Ante la
realidad que nos aborda constantemente en relación a las drogas ilegales y al
mundo mafioso y delincuente que las rodea, las voces internacionales que están
optando por tratar de otra forma al cannabis van creciendo, aunque tímidamente,
con el paso del tiempo.
Uruguayha legalizado la venta y la producción de marihuana y el Estado de Colorado(EEUU) también ha decidido despenalizar la venta y el uso recreativo de esta “yerba
centenaria”. Ya el consumo terapéutico está extendido en otros estados de la
nación norteamericana. El sentido común empieza a imponerse y estas regiones se
han sumado a la mítica Ámsterdam, cuna
de la libertad en cuanto al uso recreativo de la marihuana y del hachís.
No sólo
es una cuestión de libertad individual el hecho de que un individuo mayor de edad decida
qué tomar o no -con la información pertinente y atendiendo a una normativa
básica que impida molestar a terceros-, sino que es el pragmatismo el que
está haciendo a los Estados entender la
lucha contra la drogadicción desde el punto de vista terapéutico, dándose cuenta de que la
criminalización y la lucha policial llevan décadas sin servir prácticamente
para nada. Mientras poca gente ha muerto de sobredosis por fumar porros, hablar
de cannabis como de un gran Satanás ya no tiene sentido.
Que una
sustancia de consumo sea ilegal impide algo fundamental: saber qué ingredientes
lleva, lo que obstaculiza de forma fundamental controlar la dosis. La cantidad
y la calidad, además del individuo, conforman una ecuación fundamental a la
hora de consumir cualquier fármaco y, en ese aspecto, la ilegalización ha provocado
una interferencia muy perjudicial. En los tiempos de la Ley Seca, en EEUU se
consumía alcohol adulterado, perdiendo muchos bebedores la vista y la vida,
además de multiplicar exponencialmente el poder de las mafias y la corrupción.

- - - - - - -

■ **TAREAS PROPUESTAS**:
(1) Responde estas preguntas a partir del texto sobre el cannabis:
(a) ¿Qué ciudad se presenta como cuna de la libertad en cuanto al uso recreativo de la marihuana y del hachís?
(b) ¿Qué dato fundamental impide conocer el hecho de que una sustancia de consumo sea ilegal?
(c) ¿Qué tipo de alcohol se consumía en EEUU en los tiempos de la Ley Seca?
(2) Retoma el texto sobre el cannabis justo después de su última oración y continúalo.

- - - - - - -

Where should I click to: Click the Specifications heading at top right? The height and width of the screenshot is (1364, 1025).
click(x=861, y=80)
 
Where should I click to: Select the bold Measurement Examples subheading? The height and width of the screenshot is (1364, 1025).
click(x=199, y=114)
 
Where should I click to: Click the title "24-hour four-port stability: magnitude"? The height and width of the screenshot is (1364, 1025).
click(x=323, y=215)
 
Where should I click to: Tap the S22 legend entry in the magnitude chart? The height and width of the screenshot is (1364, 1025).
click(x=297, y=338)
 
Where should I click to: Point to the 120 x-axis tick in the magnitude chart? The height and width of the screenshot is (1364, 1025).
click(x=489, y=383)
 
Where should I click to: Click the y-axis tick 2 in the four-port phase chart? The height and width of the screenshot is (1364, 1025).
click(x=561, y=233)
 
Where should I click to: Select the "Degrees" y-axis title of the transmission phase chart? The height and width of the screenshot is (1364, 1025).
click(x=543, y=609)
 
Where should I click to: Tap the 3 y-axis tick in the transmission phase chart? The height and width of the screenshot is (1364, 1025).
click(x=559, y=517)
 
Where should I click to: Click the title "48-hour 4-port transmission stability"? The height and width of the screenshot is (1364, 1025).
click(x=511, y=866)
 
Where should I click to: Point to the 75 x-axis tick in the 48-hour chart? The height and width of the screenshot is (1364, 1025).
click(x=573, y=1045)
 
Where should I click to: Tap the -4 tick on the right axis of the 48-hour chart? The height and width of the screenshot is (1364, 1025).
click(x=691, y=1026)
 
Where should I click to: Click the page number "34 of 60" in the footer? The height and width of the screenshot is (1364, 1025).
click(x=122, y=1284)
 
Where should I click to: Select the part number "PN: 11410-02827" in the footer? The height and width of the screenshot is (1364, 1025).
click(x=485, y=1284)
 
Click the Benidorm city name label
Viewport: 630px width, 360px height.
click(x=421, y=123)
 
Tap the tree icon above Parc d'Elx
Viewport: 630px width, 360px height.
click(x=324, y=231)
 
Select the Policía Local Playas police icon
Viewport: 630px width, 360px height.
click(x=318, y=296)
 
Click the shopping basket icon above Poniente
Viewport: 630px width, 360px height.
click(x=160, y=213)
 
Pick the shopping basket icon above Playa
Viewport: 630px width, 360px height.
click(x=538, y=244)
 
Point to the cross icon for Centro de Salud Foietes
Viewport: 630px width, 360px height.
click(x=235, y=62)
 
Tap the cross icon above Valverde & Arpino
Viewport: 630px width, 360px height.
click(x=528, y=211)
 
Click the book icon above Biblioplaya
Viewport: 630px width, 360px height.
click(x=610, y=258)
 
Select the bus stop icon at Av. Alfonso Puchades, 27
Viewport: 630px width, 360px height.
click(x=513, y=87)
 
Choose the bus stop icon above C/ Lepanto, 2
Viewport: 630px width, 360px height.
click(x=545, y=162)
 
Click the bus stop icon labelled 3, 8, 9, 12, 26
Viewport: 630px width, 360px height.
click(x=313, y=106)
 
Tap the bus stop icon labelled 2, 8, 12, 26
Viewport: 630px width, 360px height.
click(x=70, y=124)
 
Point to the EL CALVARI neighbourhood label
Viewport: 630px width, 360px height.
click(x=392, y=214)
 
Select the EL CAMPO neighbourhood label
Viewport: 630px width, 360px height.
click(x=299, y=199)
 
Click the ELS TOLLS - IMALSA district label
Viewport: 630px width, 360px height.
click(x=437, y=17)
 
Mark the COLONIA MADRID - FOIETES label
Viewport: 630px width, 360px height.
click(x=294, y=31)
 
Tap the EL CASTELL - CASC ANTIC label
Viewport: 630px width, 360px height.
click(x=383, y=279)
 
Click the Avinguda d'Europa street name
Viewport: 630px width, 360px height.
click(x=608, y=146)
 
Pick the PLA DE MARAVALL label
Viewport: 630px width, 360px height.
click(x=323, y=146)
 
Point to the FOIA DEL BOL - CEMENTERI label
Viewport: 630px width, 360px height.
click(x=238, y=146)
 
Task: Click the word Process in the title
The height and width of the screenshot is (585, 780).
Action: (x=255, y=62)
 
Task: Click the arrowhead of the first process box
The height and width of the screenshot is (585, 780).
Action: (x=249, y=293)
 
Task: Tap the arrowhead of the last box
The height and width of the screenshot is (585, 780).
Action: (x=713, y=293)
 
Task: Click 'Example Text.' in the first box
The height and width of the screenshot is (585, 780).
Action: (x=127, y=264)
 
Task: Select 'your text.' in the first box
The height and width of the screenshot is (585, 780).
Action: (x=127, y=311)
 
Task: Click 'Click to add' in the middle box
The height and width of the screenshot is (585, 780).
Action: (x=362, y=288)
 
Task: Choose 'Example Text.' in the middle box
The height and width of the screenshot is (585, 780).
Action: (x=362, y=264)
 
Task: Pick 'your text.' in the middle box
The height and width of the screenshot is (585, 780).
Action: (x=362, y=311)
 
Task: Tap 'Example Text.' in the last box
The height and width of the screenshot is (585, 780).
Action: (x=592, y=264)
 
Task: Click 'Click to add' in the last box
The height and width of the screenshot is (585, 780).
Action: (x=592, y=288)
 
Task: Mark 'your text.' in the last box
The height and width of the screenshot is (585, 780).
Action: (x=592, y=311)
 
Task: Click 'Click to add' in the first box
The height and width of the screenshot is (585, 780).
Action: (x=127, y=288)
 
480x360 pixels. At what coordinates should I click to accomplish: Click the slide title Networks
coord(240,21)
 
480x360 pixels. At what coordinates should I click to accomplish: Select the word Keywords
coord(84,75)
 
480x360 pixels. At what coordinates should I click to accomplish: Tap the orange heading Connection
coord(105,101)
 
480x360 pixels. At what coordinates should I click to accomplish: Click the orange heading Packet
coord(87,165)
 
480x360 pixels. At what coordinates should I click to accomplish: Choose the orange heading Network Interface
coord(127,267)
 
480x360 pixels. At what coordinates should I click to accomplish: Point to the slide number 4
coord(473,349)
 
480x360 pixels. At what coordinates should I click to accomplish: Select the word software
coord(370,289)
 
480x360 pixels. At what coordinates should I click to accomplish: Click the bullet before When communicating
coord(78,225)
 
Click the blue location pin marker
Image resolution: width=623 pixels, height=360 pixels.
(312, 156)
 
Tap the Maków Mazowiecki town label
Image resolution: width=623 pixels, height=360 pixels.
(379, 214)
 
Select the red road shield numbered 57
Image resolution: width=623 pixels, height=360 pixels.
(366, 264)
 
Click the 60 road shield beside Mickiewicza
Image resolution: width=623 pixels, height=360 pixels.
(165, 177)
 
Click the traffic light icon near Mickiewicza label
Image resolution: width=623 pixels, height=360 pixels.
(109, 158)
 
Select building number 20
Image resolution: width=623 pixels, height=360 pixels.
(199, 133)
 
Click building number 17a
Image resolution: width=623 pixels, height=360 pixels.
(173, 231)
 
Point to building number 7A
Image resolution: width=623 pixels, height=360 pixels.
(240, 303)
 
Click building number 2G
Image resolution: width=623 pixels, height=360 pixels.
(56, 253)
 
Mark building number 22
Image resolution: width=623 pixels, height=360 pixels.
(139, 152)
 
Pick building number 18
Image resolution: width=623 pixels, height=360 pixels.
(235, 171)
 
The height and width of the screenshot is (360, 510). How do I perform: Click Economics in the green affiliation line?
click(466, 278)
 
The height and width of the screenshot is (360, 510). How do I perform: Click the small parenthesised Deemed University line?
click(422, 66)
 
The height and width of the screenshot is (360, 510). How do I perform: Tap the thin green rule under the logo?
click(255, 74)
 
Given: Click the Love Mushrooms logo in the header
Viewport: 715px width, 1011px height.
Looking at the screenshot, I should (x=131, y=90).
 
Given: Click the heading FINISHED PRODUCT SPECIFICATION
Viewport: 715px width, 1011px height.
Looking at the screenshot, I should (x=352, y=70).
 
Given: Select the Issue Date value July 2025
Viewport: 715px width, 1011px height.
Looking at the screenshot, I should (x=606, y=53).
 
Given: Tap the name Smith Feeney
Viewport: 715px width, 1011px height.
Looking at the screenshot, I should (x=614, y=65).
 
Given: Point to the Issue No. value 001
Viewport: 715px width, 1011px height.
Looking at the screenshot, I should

- - - - - - -

■ **RESPUESTAS POR TAREA**:
(1)
(a) Ámsterdam.
(b) Qué ingredientes lleva.
(c) Alcohol adulterado.

(2)
La prohibición aumenta el precio de tal forma que el contrabando mueve millones
de dólares, haciendo del narcotráfico una industria tremendamente poderosa que
hinca sus garras en todas las áreas de la vida socioeconómica.
La cruzada
anticannabis, o antidrogas en general, hace meter en el mismo saco a
estimulantes y a sedantes, a drogas alucinógenas o al alcohol. No permite
disociar, analizar, enjuiciar. De la misma forma que al hablar del café -cuyo
consumo fue perseguido en la Rusia del siglo XIX- o del vino -prohibido en una
gran mayoría de países- no nos referimos a ellas como sustancias iguales,
hablar, por ejemplo, de cannabis o de cocaína debería situarse en ámbitos de
juicio distintos. Es ese agujero negro de la clandestinidad lo que hace que todas estas sustancias se
encuentren, creando incluso una cultura clandestina llena de marginalidad y
falsa rebeldía que atrae a gentes de todo pelaje. También es cierto que
legalizar las drogas no las llevaría a todas al supermercado; algunas volverían
a la farmacia y otras, a otro tipo de establecimientos regulados.
Eliminar
el placer, la ausencia de dolor o los actos sacramentales vinculados al consumo
de determinadas drogas es eliminar una parte substancial del ser humano que
parece muy difícil de conseguir.
Como no
ha existido ni existe una cultura o civilización libre de drogas, la política debe usar el
sentido común, darse cuenta de la desobediencia civil que suponen las miles de
personas que consumen cannabis y actuar en consecuencia. Minimizar los daños
provocados por el consumo de drogas, como el tabaco, el alcohol o el juego,
requiere pedagogía, información y tratamientos eficaces. Levantar la alfombra
para esconder lo que no nos gusta no evita el problema, simplemente lo apartará
de la vista de la mayoría.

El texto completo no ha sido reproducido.